Alien design concept in foreign aid building

We spent nearly €177 million on Irish overseas aid 10 years ago and now that has risen to around €914 million as we head for the UN target of spending 0.7 per cent of our GNP on overseas aid by 2012. And now there is a dedicated building, on the ground floor of a 1960s office block at the top of O’Connell Street, which shows how that money is being spent, about the countries it is being spent in, and how you can volunteer to help. Anyone can drop in to the centre six days a week and schools are also being encouraged to visit. But visiting children will not just learn about far-off lands; they will also discover how wild architecture can be. The first room you come to, in the former Eircom showroom that has been converted by Tom de Paor Architects, is the projection room where films are shown about our global brethren – but these are not the only projections taking place, the ceiling also protrudes into the room in the form of angles.

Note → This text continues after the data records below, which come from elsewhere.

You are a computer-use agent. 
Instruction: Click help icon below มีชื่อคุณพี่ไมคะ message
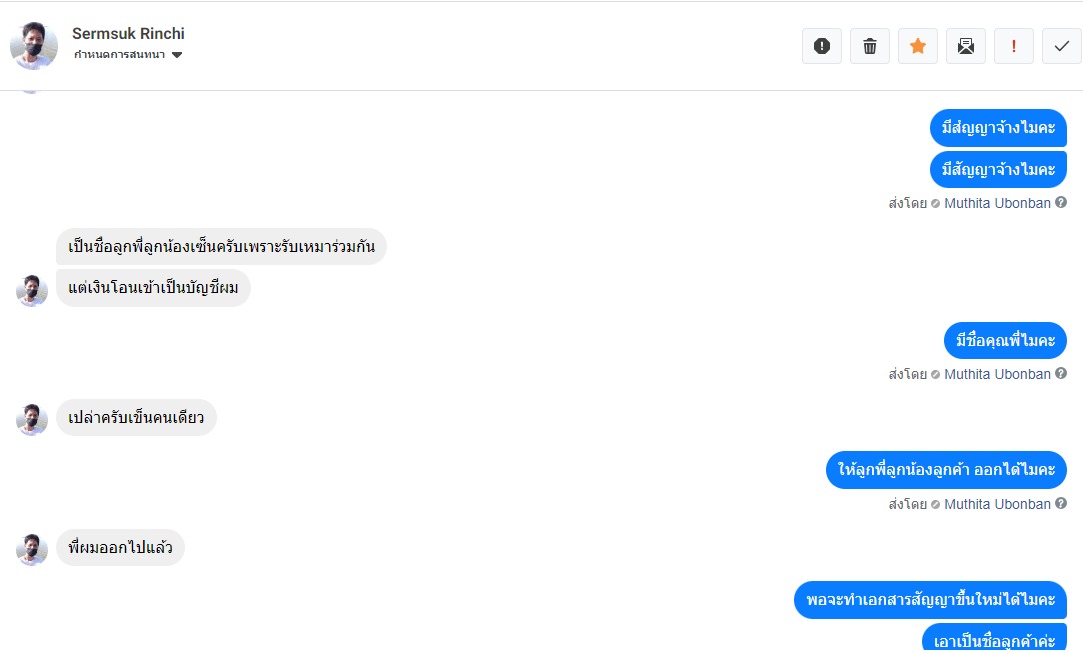click(1061, 374)
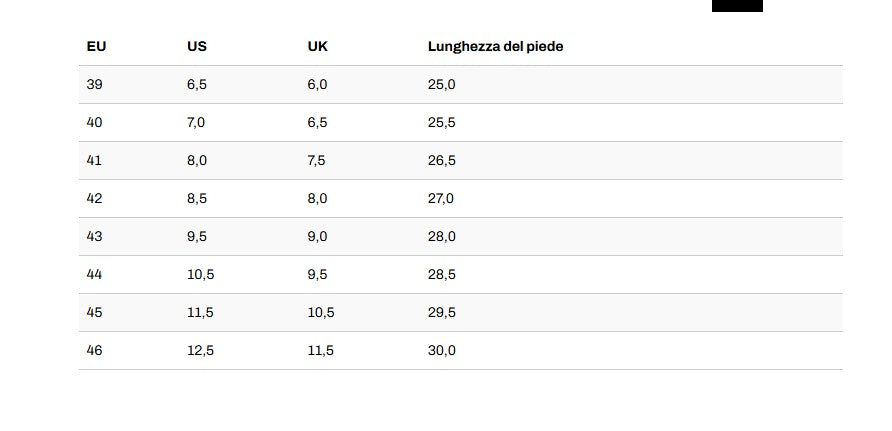This screenshot has width=892, height=431.
Task: Click US size 10,5 value
Action: pyautogui.click(x=200, y=275)
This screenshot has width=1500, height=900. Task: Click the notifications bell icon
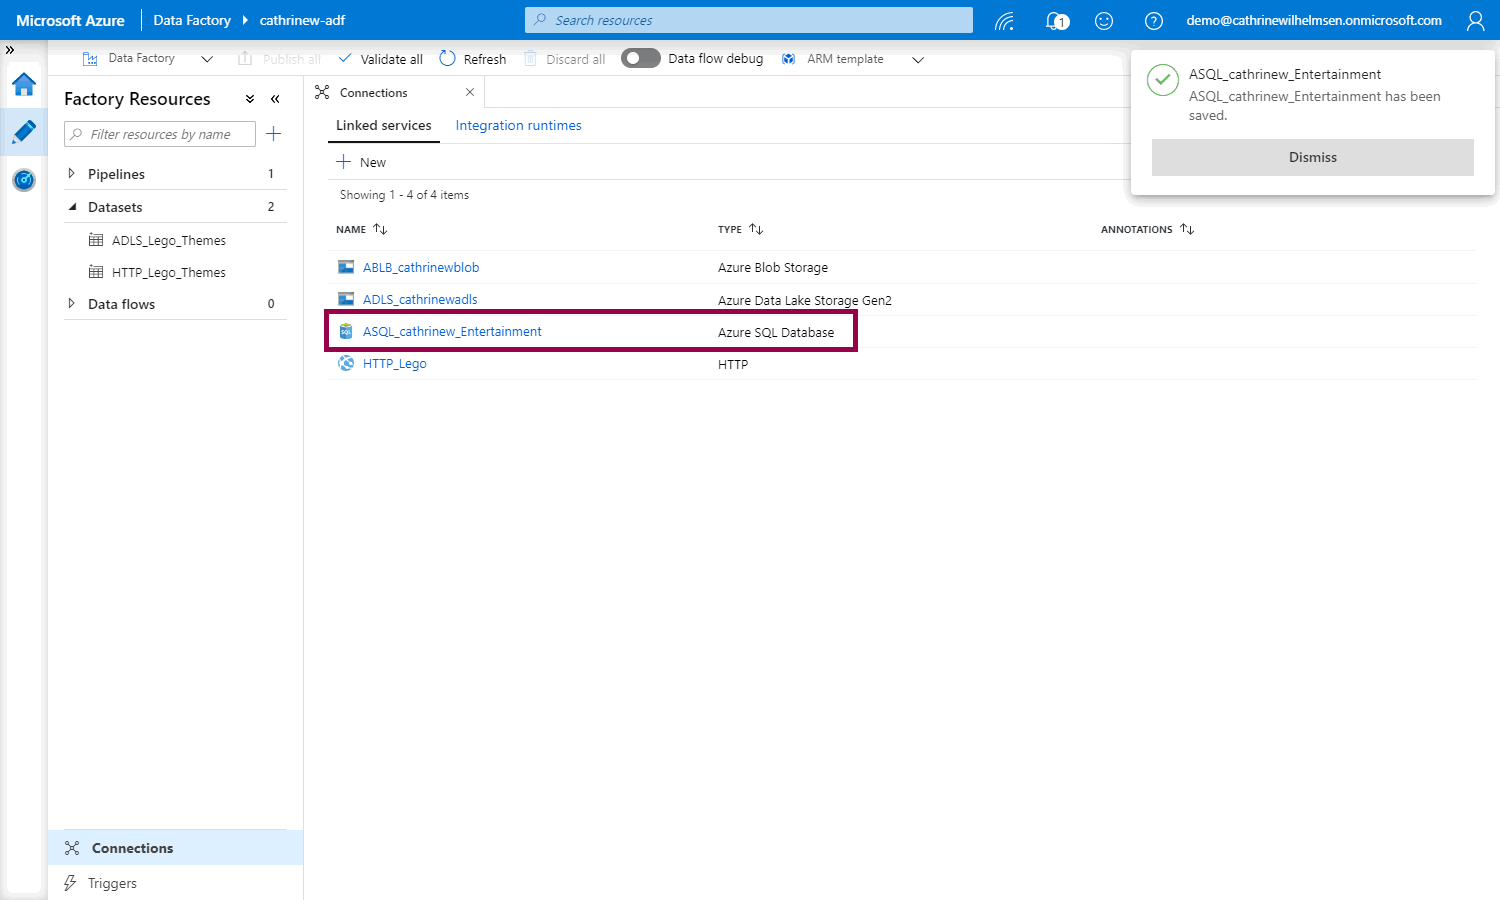[x=1056, y=20]
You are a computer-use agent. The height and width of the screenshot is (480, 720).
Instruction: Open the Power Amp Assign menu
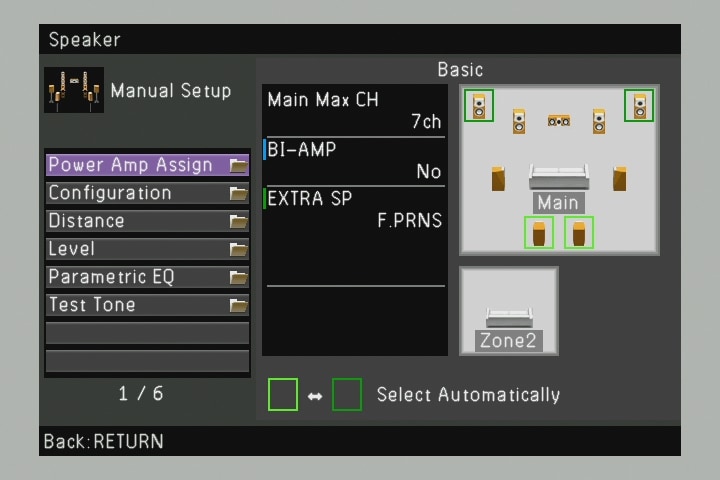(147, 165)
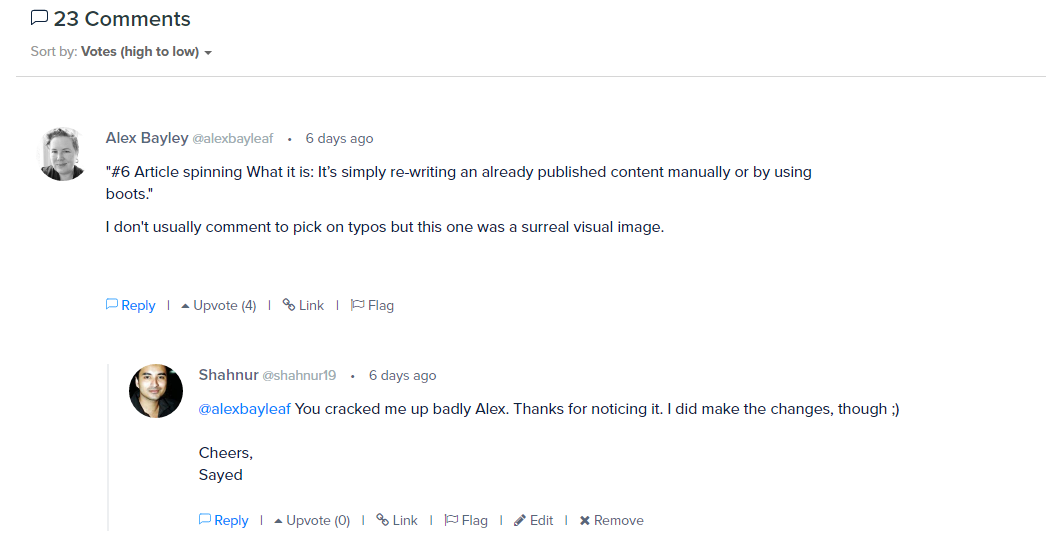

Such soffit acrobats are continued throughout the building and were achieved, says de Paor, “the old way, with string and a dialogue with the builders”. In quieter rooms the ceiling angles drop even lower for gentler acoustics, a relative silence that is also achieved with carpets, while the more open spaces are floored in the same granite as the street to encourage the link between the two which is also eased by huge glass windows and new external overhangs which allow people to shelter while they contemplate what is happening within the building.